Activity » Every line with the word "computer" in it should be extracted from the data that follows.

Information »

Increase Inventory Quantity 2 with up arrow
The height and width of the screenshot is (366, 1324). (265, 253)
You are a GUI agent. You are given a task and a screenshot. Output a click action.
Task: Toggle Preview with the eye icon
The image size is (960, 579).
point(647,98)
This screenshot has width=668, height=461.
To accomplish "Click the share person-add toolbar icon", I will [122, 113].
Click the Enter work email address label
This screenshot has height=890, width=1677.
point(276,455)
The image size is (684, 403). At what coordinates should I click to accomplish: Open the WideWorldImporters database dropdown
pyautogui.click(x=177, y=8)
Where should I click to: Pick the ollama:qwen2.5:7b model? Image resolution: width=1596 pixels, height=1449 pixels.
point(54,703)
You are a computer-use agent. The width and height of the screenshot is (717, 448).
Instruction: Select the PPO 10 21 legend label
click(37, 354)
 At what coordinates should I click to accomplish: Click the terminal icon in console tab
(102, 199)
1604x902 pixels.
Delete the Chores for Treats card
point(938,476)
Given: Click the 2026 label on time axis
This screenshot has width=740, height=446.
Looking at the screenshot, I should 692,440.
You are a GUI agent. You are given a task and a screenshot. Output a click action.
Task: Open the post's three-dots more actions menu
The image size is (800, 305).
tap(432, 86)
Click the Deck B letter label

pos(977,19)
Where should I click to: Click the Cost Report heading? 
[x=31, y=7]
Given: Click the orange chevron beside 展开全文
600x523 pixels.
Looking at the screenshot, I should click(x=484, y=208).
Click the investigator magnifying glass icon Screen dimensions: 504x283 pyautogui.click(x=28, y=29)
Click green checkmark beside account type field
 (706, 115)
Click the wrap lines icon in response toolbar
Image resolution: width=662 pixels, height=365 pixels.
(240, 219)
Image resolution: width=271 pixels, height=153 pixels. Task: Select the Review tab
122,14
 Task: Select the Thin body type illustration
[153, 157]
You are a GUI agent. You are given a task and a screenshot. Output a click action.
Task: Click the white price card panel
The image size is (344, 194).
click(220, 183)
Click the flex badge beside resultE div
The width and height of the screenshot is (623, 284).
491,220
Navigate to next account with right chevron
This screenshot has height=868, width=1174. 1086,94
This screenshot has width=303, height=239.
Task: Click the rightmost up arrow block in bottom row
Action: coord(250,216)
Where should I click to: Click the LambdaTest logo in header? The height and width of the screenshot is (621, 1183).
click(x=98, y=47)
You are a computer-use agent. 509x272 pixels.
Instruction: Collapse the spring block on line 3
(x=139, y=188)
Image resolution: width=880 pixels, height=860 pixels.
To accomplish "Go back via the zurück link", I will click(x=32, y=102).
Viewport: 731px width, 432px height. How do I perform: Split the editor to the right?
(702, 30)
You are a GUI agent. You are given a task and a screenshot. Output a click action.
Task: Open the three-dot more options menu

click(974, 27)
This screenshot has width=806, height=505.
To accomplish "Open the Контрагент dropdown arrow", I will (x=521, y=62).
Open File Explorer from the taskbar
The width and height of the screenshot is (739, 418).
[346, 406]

Output below »
You are a computer-use agent. The width and height of the screenshot is (717, 448).
You are a computer-use agent. 509x272 pixels.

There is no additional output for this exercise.